◆ Reading passage
## START

Instead of (or in addition to) calling fsync(), I would like to retain (not overwrite) old data on disk until the file system has written the new data. The main reasons why I don't want to rely on fsync() is: most hard disks lie to you about doing an fsync.
So what I'm looking for is what is the typical maximum delay for a file system, operating system (for example Windows), hard drive until data is written to disk, without using fsync or similar methods. I would like to have real-world numbers if possible. I'm not looking for advice to use fsync.
I know there is no 100% reliable way to do it, but I would like to better understand how operating systems and file systems work in this regard.
What I found so far is: 30 seconds is / was the default for /proc/sys/vm/dirty_expire_centiseconds. Then "dirty pages are flushed (written) to disk ... (when) too much time has elapsed since a page has stayed dirty" (but there I couldn't find the default time). So for Linux, 40 seconds seems to be on the safe side. But is this true for all file systems / disks? What about Windows, Android, and so on? I would like to get an answer that applies to all common operating systems / file system / disk types, including Windows, Android, regular hard disks, SSDs, and so on.
Let me restate this your problem in only slightly-uncharitable terms: You're trying to control the behavior of a physical device which its driver in the operating system cannot control. What you're trying to do seems impossible, if what you want is an actual guarantee, rather than a pretty good guess. If all you want is a pretty good guess, fine, but beware of this and document accordingly.
You might be able to solve this with the right device driver. The SCSI protocol, for example, has a Force Unit Access (FUA) bit in its READ and WRITE commands that instructs the device to bypass any internal cache. Even if the data were originally written buffered, reading unbuffered should be able to verify that it was actually there.
The only way to reliably make sure that data has been synced is to use the OS specific syncing mechanism, and as per PostgreSQL's Reliability Docs.
When the operating system sends a write request to the storage
hardware, there is little it can do to make sure the data has arrived
at a truly non-volatile storage area. Rather, it is the
administrator's responsibility to make certain that all storage
components ensure data integrity.
So no, there are no truly portable solutions, but it is possible (but hard) to write portable wrappers and deploy a reliable solution.
First of all thanks for the information that hard disks lie about flushing data, that was new to me.
Now to your problem: you want to be sure that all data that you write has been written to the disk (lowest level). You are saying that there are two parts which need to be controlled: the time when the OS writes to the hard drive and the time when the hard drive writes to the disk.
Your only solution is to use a fuzzy logic timer to estimate when the data will be written.

## END

◆ Data section
## START

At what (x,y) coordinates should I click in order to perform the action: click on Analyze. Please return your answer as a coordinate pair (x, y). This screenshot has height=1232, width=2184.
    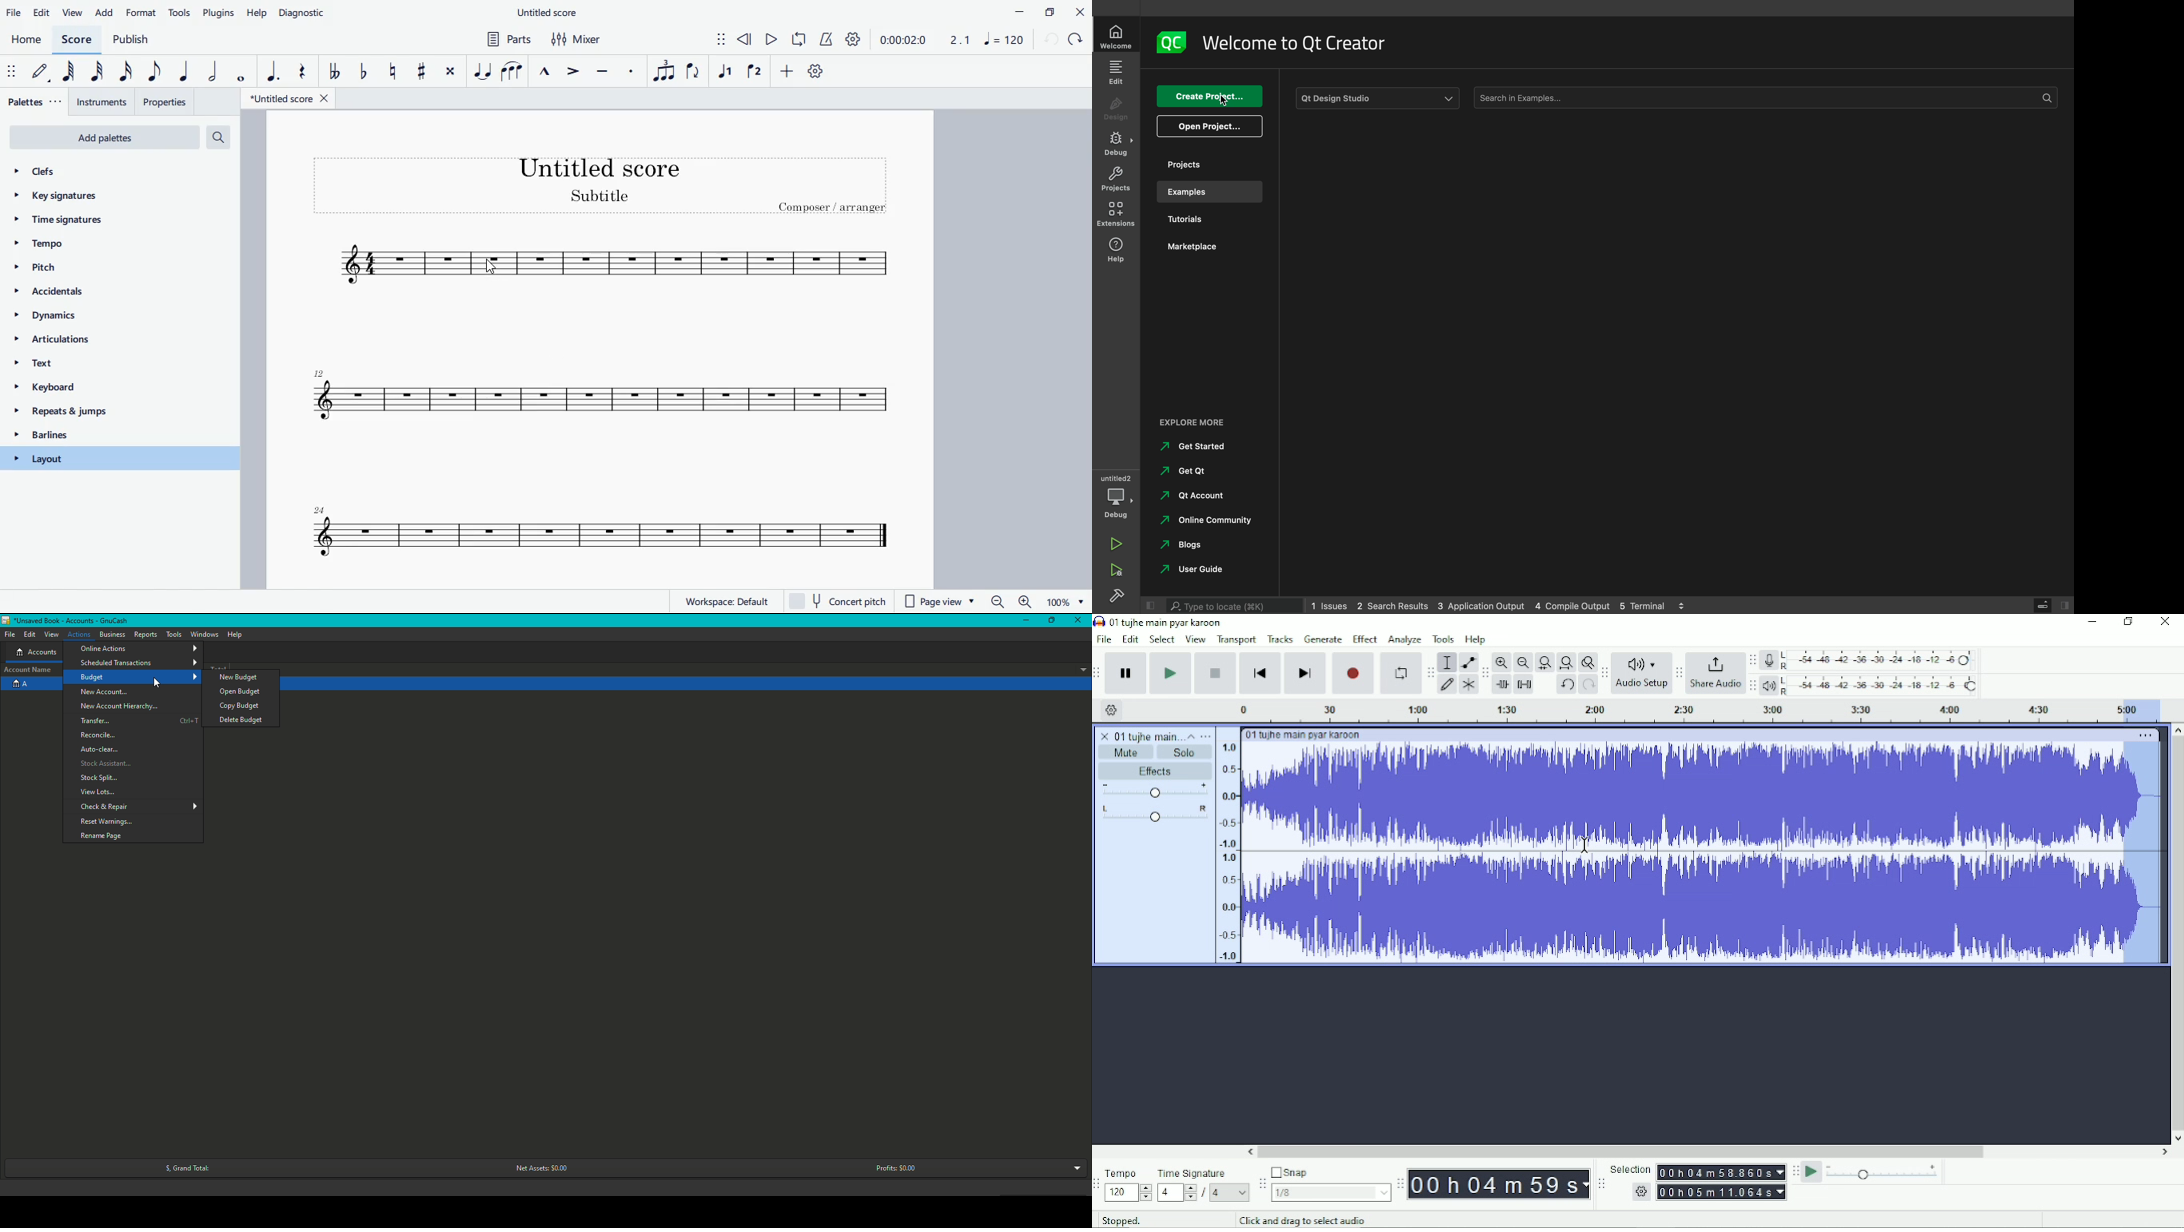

## END

◆ Problem details
In the disk-flushing text, reproduce everything from "You might be" down to "was actually there.", substituting "onboard cache" for "internal cache".

◆ Reply
You might be able to solve this with the right device driver. The SCSI protocol, for example, has a Force Unit Access (FUA) bit in its READ and WRITE commands that instructs the device to bypass any onboard cache. Even if the data were originally written buffered, reading unbuffered should be able to verify that it was actually there.